Copy, word for word, the lines below from the one containing "Dogs (118, 29)" up to and including the one containing "Hyundai Model Showroom (1053, 22)", with pictures left out.

▶ [Listed entries]:
-*-

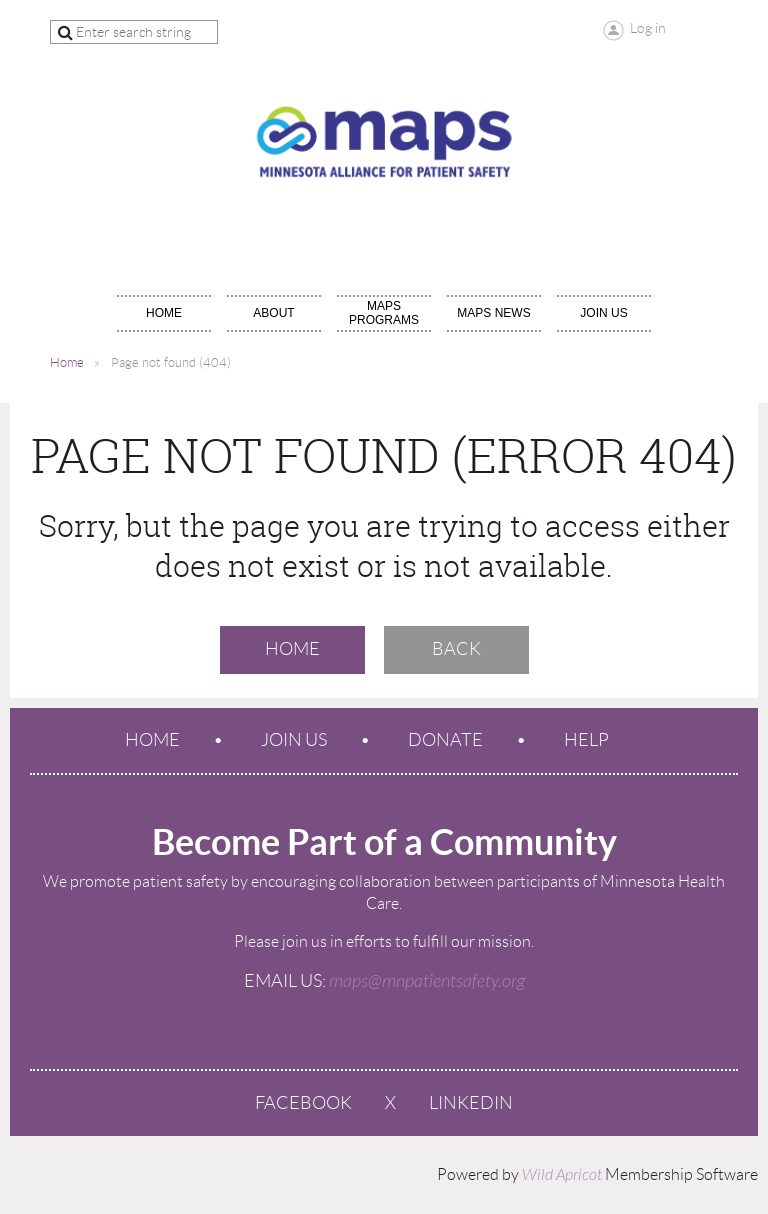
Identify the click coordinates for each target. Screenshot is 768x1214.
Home (67, 362)
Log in (648, 28)
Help (586, 740)
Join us (294, 740)
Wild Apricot (562, 1175)
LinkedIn (471, 1103)
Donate (445, 740)
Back (456, 649)
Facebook (303, 1103)
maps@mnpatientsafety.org (427, 981)
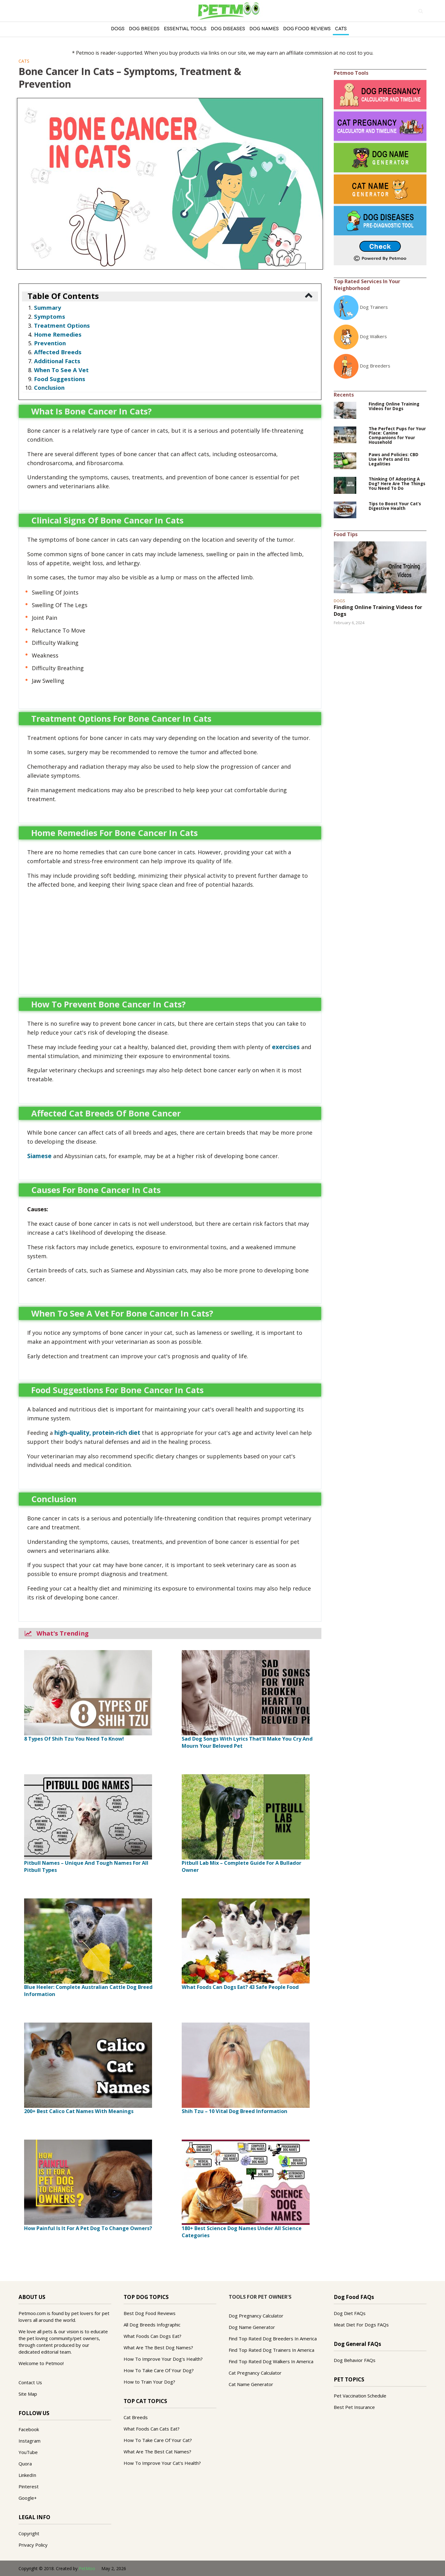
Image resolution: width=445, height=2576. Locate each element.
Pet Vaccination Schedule (360, 2396)
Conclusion (49, 387)
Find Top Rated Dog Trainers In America (271, 2350)
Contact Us (30, 2382)
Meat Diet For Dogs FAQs (361, 2325)
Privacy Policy (33, 2545)
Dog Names (264, 29)
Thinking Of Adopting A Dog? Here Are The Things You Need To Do (397, 484)
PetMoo (87, 2568)
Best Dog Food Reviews (150, 2313)
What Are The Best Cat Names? (157, 2451)
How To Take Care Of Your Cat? (158, 2440)
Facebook (29, 2429)
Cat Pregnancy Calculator (255, 2373)
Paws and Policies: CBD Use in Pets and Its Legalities (393, 459)
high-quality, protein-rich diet (97, 1433)
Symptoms (49, 316)
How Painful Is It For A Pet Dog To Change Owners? (88, 2228)
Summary (47, 307)
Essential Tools (185, 29)
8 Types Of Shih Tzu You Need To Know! (74, 1738)
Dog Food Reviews (307, 29)
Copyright (29, 2533)
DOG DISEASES (228, 29)
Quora (25, 2463)
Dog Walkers (373, 336)
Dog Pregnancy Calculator (256, 2316)
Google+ (28, 2498)
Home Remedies (58, 334)
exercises (286, 1047)
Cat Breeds (136, 2417)
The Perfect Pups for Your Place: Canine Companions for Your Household (397, 436)
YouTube (28, 2452)
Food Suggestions (59, 379)
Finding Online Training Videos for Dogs (394, 406)
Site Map (28, 2394)
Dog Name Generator (252, 2327)
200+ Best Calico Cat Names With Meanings (79, 2111)
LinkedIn (27, 2475)
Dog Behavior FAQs (354, 2360)
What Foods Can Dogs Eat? (152, 2336)
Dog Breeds (144, 29)
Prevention (50, 343)
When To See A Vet (61, 370)
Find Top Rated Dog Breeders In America (273, 2338)
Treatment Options (62, 325)
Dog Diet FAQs (350, 2313)
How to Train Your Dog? (149, 2382)
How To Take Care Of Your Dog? (159, 2370)
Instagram (29, 2441)
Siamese (39, 1156)
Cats (341, 29)
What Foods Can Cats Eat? (152, 2429)
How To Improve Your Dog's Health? (163, 2359)
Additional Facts (57, 361)
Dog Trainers (374, 307)
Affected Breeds (58, 352)
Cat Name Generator (251, 2384)
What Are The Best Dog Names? (158, 2347)
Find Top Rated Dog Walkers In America (271, 2361)
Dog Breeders (375, 366)
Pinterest (29, 2486)
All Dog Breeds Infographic (152, 2325)
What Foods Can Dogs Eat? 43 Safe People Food (240, 1987)
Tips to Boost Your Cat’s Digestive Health (395, 506)
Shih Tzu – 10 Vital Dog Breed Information (234, 2111)
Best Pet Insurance (354, 2407)
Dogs (118, 29)
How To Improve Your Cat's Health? (162, 2463)
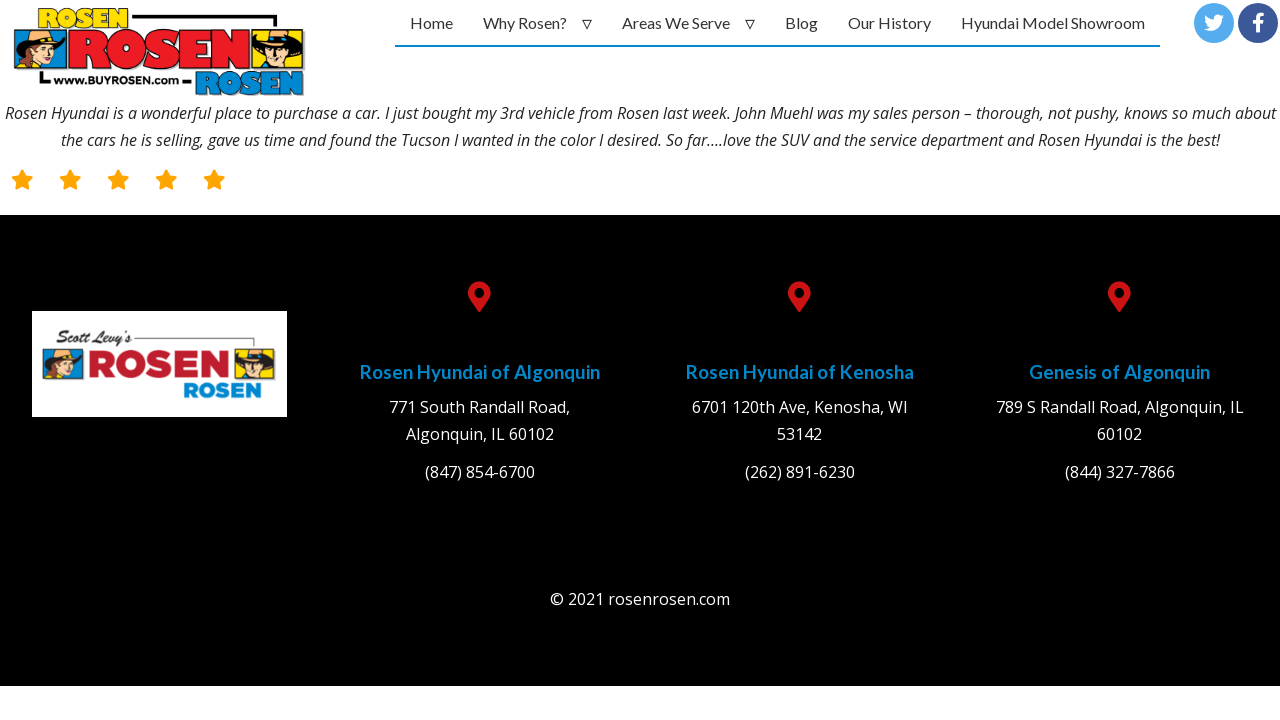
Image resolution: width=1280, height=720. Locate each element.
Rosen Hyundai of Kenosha (800, 371)
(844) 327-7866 (1120, 472)
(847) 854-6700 (480, 472)
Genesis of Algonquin (1119, 371)
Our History (889, 22)
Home (431, 22)
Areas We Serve (676, 22)
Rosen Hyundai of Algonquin (480, 371)
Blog (801, 22)
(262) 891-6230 (800, 472)
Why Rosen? (525, 22)
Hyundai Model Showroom (1053, 22)
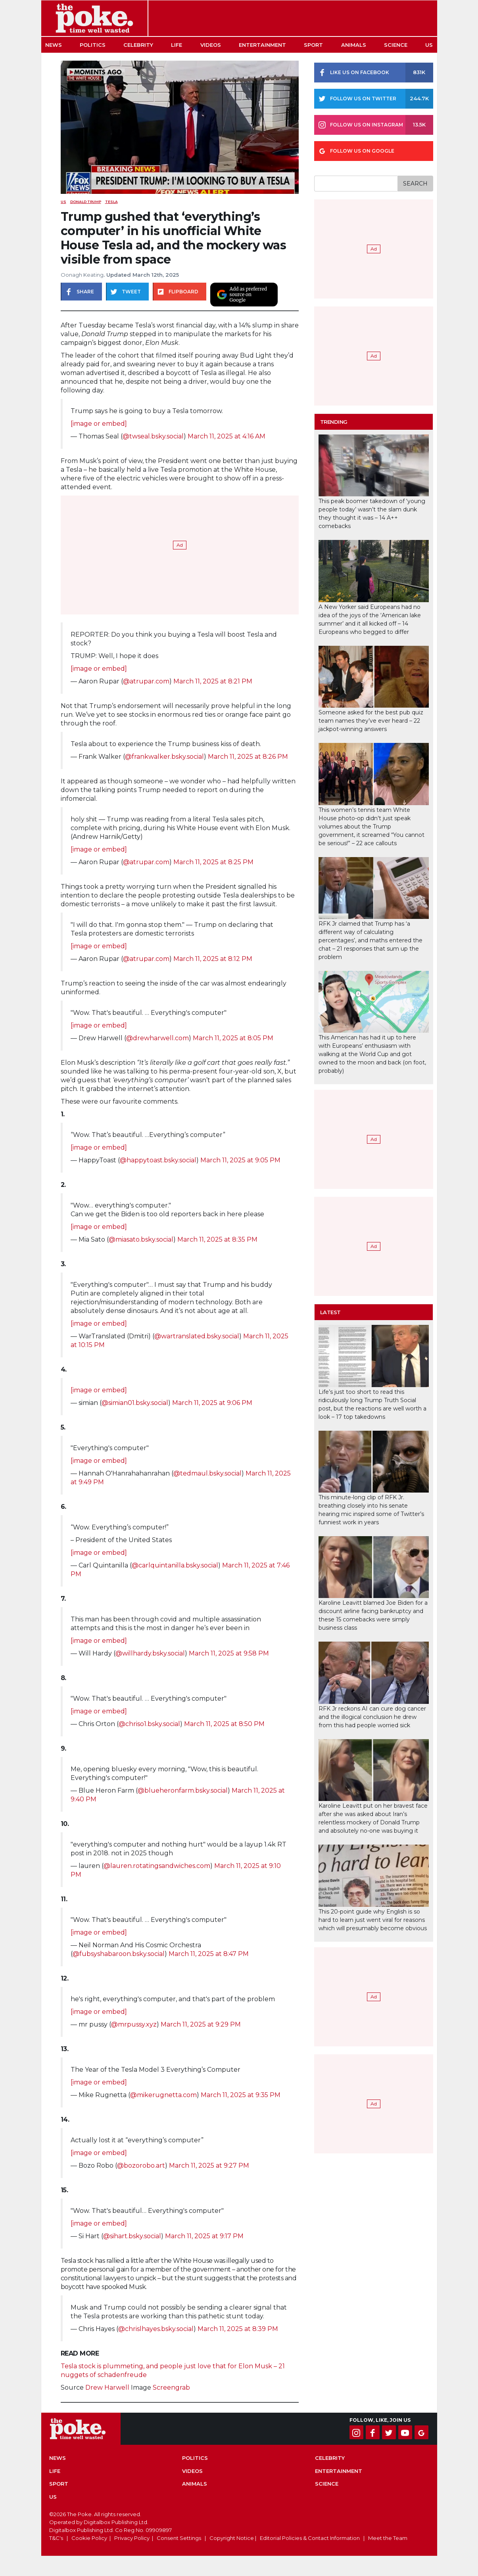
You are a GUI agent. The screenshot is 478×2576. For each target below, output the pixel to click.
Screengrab (171, 2387)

-*-

▶ [Finished task]:
Dogs (118, 29)
How To Improve Your Cat's Health? (162, 2463)
Image resolution: width=1280, height=720. Locate each element.
Rosen Hyundai of Kenosha (800, 371)
(844) 327-7866 (1120, 472)
(847) 854-6700 (480, 472)
Genesis of Algonquin (1119, 371)
Our History (889, 22)
Home (431, 22)
Areas We Serve (676, 22)
Rosen Hyundai of Algonquin (480, 371)
Blog (801, 22)
(262) 891-6230 (800, 472)
Why Rosen? (525, 22)
Hyundai Model Showroom (1053, 22)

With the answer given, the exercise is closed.